Collected data entries:
◇ ◇ ◇ ◇ ◇

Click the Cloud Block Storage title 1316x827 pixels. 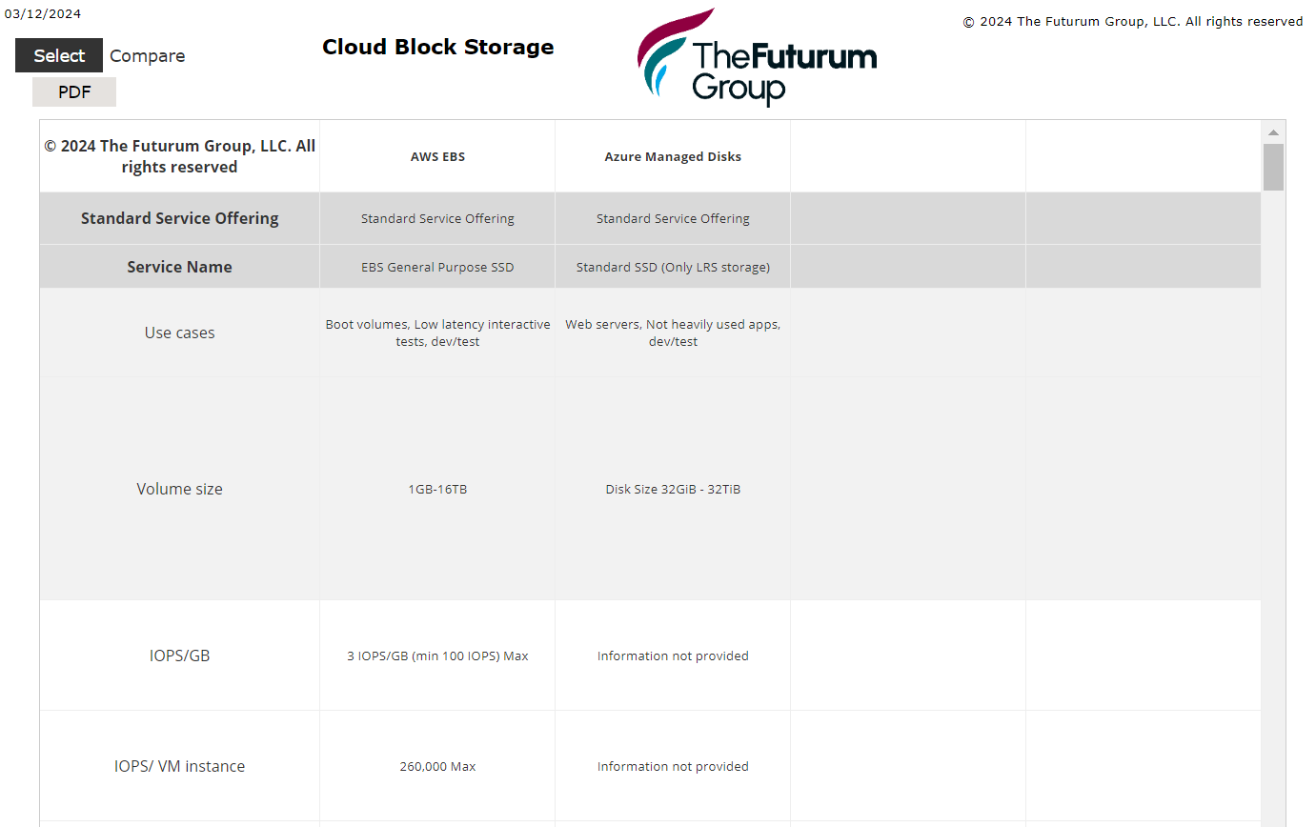point(437,47)
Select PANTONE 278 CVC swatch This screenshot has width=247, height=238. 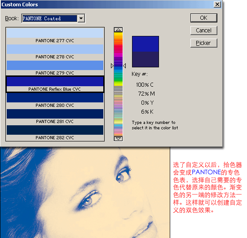pyautogui.click(x=55, y=52)

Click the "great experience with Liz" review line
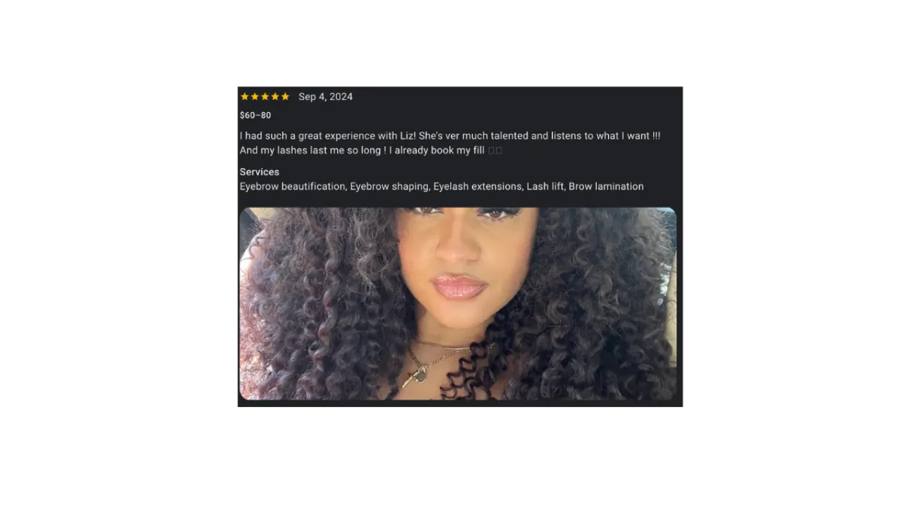point(451,136)
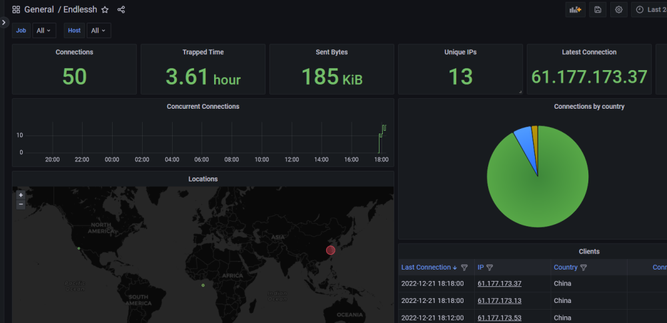667x323 pixels.
Task: Open the Host variable All dropdown
Action: [99, 31]
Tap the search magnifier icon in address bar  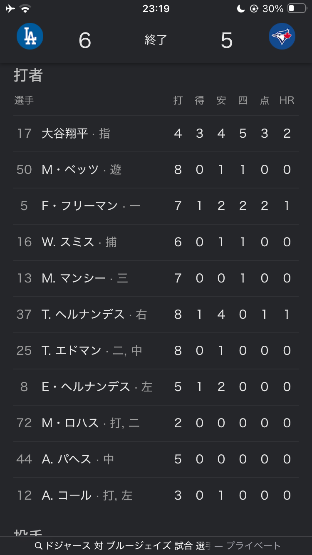(39, 546)
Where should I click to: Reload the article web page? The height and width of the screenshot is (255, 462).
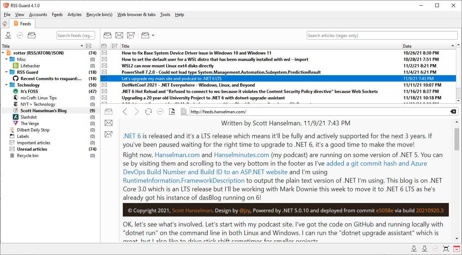(148, 112)
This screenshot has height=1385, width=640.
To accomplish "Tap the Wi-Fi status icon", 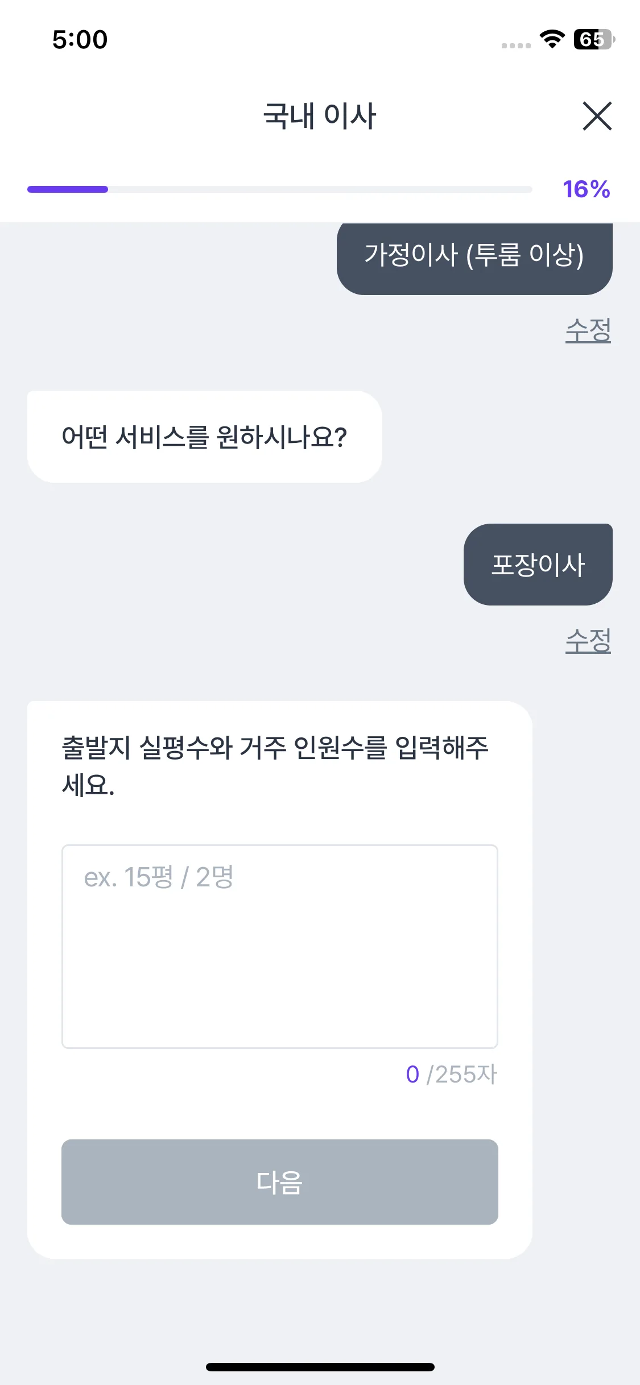I will tap(551, 39).
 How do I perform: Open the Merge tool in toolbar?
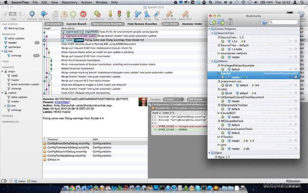(x=147, y=15)
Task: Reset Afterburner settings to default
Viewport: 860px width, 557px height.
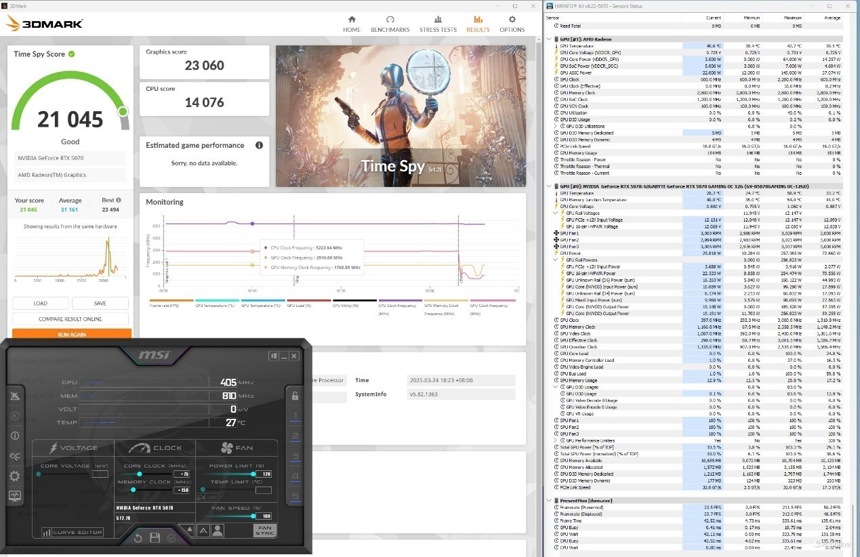Action: 138,538
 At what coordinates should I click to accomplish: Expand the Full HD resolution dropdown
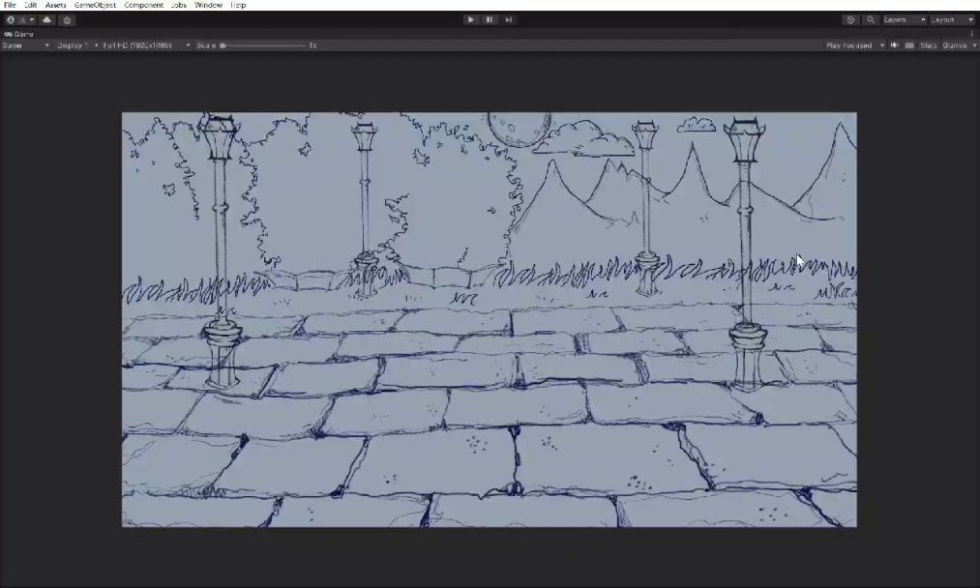(146, 45)
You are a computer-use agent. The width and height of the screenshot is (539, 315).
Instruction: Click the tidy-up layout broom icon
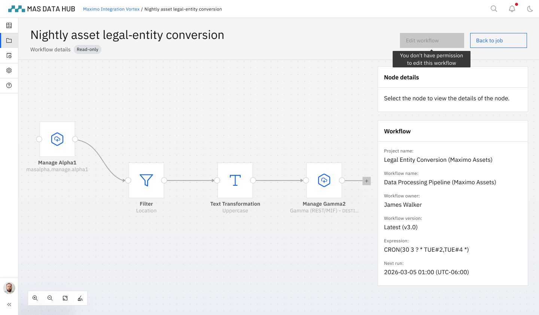click(x=80, y=298)
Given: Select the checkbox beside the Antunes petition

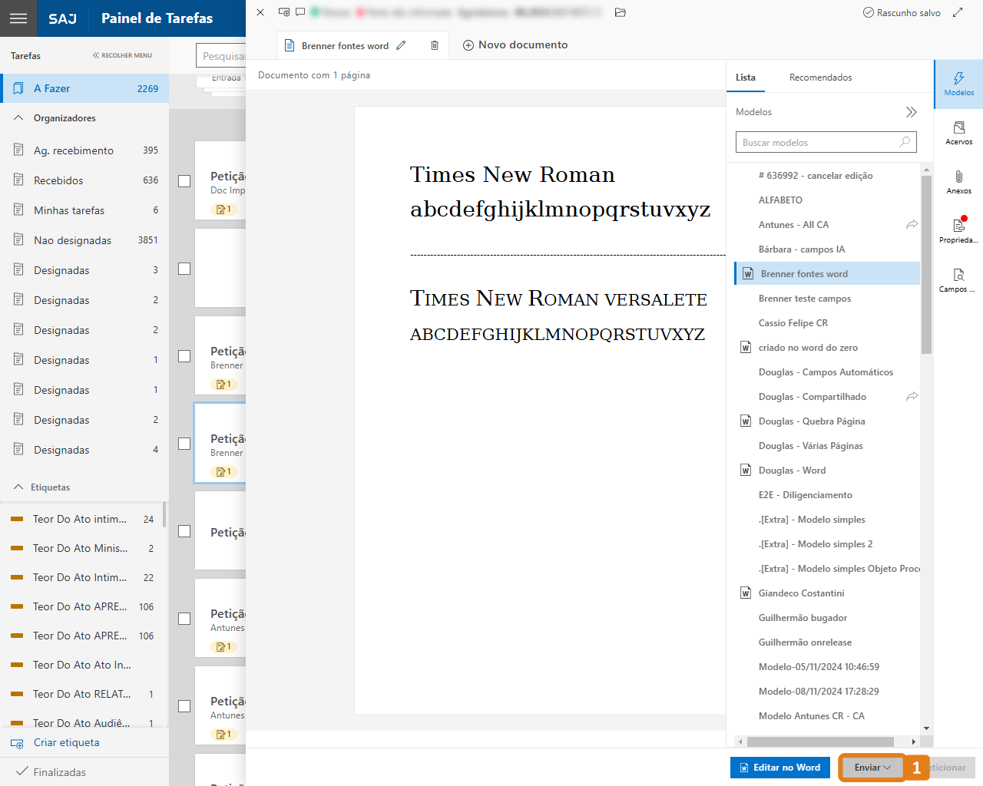Looking at the screenshot, I should point(184,619).
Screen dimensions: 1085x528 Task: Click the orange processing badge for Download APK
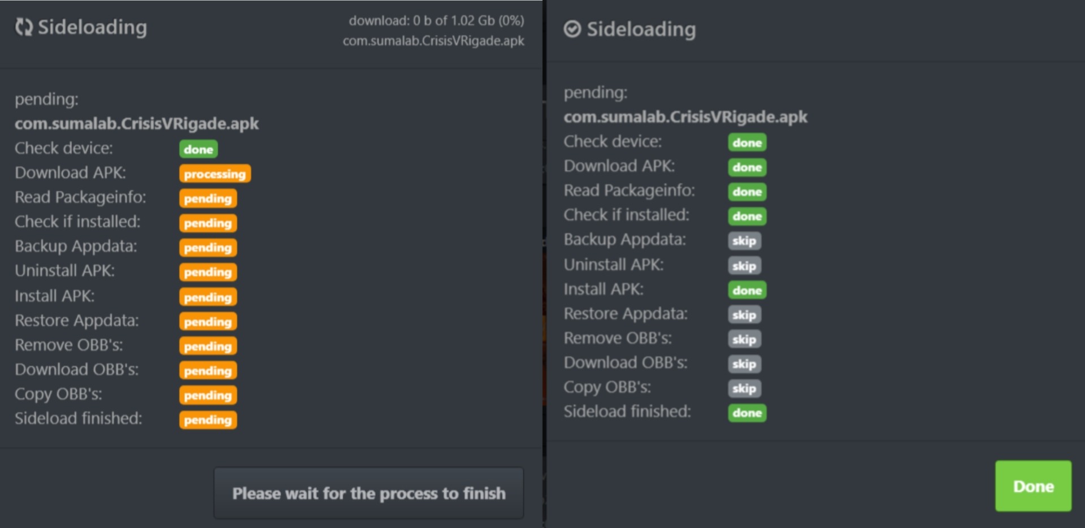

◇ ◇ ◇ ◇ ◇

## Directions for this task
Retype only the lines from the one with "Task: Reset Afterburner settings to default" through the final line of the entries, please, and keep the pictures out.

## Result of this exercise
Task: Reset Afterburner settings to default
Viewport: 860px width, 557px height.
Action: 138,538
 At what coordinates should I click to accomplish: Expand the Full HD resolution dropdown
(146, 45)
You are a computer-use agent. The width and height of the screenshot is (539, 315).
Instruction: Click the tidy-up layout broom icon
click(x=80, y=298)
Given: Select the checkbox beside the Antunes petition

Looking at the screenshot, I should point(184,619).
Screen dimensions: 1085x528 Task: Click the orange processing badge for Download APK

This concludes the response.